Dari kegitan tersebut kita dapat mengamati, kegiatan tersebut dilakukan secara mendalam sebagai nilai nilai luhur yang sangat dijunjung tinggi oleh masyarkat. Kegiatan tersebut merupakan bentuk suatu akulturasi nilai nilai keislaman masyarakat dengan keyakinan animisme-dinamisme dan hindu-budha jaman dulu. Nilai keislaman terdapat pada bacaan bacaan yang dilantunkan, serta shalawat juga kerap kali dilalntunkan, nilai animism-dinamisme dan hindu-budha terdapat pada proses pemakaian sesaji sesaji.
Kegiatan tersebut merupakan prosesi sakral dan mengandung nilai nilai kewajiban bagi kalangan masyarakat. Bila tidak dilangsungkan maka akan mendapat feedback tertentu. Acara tersebut dimulai sekitar tahun 1817 ketika pemerintahan Adipati Cakrawerdaya III, beberapa tahun sempat diberhentikan namun kembali diadakan kembali ketika kepemimpinan Bupati Poedjono sekitar tahun 1982. Dan akhirnya sampai sekarangpun prosesi tersebut rutin diadakan setiap bulan Muharam atau Sura. Sebenarnya prosesi tersebut juga sedikit menimbulkan pro dan kontra, terlebih bagi mereka mereka yang religious. Mereka menganggap prosesi tersebut menjadi sesuatu yang berbau akan syirik, yaitu menduakan Tuhan. Namun para masyarakat yang setia pada prosesi tersebut hanya menganggapnya angina lalu. Sekitar tahun 2011 pernh ada kejadian kapal meledak ketika acara sedekah laut, sedikitnya 17 orang penumpang kapal yang bermaksud menyaksikan menjadi korban.
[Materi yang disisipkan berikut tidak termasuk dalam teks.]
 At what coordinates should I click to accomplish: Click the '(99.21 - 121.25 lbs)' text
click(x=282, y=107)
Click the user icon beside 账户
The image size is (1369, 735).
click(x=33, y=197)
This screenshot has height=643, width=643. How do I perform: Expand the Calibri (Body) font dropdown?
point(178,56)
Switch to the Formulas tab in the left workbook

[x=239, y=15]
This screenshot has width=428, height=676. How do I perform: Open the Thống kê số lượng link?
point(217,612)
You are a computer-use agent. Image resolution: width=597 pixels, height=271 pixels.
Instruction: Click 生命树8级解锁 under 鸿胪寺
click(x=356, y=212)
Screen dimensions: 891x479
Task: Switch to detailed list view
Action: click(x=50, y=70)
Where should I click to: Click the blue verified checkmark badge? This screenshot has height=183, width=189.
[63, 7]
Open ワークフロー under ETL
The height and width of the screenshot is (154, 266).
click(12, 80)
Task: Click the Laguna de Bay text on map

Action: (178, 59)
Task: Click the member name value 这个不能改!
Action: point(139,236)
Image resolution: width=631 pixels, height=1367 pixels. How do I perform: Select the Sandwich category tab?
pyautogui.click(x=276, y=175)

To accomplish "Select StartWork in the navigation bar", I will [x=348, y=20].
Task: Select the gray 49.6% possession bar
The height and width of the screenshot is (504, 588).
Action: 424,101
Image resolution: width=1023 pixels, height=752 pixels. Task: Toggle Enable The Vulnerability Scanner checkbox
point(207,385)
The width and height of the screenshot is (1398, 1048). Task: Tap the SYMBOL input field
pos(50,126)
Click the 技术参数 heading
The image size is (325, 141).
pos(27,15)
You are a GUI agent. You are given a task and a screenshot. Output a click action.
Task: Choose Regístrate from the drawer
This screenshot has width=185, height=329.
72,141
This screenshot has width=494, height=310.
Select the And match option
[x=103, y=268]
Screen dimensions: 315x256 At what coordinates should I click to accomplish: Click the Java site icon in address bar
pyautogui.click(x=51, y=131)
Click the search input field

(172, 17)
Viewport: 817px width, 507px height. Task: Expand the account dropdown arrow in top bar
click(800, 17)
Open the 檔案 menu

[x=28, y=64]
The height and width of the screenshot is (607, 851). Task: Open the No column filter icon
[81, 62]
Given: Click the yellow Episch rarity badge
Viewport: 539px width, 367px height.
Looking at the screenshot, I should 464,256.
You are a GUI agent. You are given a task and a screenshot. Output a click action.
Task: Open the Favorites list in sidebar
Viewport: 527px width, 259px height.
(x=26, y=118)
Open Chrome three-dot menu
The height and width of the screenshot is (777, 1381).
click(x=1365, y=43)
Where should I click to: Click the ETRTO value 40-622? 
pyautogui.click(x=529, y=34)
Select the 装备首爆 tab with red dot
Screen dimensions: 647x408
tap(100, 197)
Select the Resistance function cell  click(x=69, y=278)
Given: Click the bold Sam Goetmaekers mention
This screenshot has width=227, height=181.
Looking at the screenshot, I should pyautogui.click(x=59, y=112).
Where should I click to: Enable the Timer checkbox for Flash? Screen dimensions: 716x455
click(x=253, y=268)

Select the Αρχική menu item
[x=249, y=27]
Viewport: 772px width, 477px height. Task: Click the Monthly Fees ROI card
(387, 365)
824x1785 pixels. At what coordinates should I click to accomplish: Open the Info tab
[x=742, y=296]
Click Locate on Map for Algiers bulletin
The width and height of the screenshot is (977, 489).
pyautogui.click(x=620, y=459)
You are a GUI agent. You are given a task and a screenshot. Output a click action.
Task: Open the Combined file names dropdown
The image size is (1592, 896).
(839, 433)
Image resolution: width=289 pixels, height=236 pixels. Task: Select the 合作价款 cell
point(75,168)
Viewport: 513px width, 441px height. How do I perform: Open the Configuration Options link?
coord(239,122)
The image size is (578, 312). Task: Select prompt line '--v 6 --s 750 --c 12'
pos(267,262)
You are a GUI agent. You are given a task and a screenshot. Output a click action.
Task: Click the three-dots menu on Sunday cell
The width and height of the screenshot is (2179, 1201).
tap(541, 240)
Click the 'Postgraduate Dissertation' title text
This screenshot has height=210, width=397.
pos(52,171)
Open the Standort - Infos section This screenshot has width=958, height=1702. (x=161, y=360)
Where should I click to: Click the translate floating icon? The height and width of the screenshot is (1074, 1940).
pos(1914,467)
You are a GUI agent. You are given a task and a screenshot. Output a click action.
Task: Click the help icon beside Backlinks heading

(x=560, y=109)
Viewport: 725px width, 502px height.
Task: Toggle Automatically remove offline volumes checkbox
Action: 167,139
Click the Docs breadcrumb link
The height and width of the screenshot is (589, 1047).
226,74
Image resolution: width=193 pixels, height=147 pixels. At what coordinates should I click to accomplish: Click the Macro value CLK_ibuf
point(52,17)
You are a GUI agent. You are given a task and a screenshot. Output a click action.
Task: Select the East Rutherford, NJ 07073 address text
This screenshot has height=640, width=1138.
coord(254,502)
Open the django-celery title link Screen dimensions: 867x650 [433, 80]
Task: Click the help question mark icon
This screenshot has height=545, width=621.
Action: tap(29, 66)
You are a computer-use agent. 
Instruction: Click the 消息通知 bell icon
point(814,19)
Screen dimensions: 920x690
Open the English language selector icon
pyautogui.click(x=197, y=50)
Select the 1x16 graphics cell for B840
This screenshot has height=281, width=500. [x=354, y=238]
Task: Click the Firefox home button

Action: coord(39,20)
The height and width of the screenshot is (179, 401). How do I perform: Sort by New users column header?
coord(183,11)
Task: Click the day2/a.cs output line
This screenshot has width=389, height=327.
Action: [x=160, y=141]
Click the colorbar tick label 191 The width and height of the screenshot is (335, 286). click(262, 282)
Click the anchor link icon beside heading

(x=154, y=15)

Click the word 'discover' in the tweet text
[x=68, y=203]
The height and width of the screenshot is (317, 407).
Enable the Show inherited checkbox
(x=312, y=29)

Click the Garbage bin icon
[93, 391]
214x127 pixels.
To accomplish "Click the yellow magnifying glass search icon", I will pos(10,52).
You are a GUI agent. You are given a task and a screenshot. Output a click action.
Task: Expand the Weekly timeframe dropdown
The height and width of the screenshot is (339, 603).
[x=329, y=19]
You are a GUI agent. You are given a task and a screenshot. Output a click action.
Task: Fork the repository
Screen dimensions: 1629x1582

Namun kejadian itu tidak membatalkan prosesi Ssedekah Laut.
Saya asli orang Cilacap, menurut saya pribadi, kegiatan atau prosesi tersebut sudah mendarah daging bagi masyrakat kota Cilacap yang bertempat tinggal di sekitar pantai khususnya. Kalau kita bicara tentang keberlangsungan, sampai kapan acara tersebut akan dapat dipertahankan, kita dapat melihat pada latar belakang individual masing masing masyarakatnya dan arus pola pikir masyarakatnya. Dilihat dari latar belakang, kebanyakan penganut prosesi tersebut adalah mereka yang bertempat tinggal di sekitaran pantai, dan sebagian besar masyarakat Cilacap memang bermata pencaharian sebagai nelayan. Dilihat secara pola pikir, masyarakat sekarang tentunya sudah berpikir lebih, intelek, dan kritis. Seperti Bupati Cilacap sendir Tatto S. Pamuji, 100 persen mendukung acara tersebut, tetapi beliau lebih menekankan pada sisi entertainment . Acara yang bersifat sacral dapat dinikmati oleh baik kalangan masyrakat Cilacap sendiri atau orang luar Cilacapa atau bahkan luar negeri menjadi suatu acara yang mengasyikan. Dan ini bias berarti menambah income sendiri bagi kota Cilacap. Selama acara tersebut tidak mengakibatkan suatu hal yang buruk saya kira sah sah saja, terlebih acara seperti ini dapat membuat nama Kota saya sendiri terkenal dengan karakteristik kebudayaannya tersebut.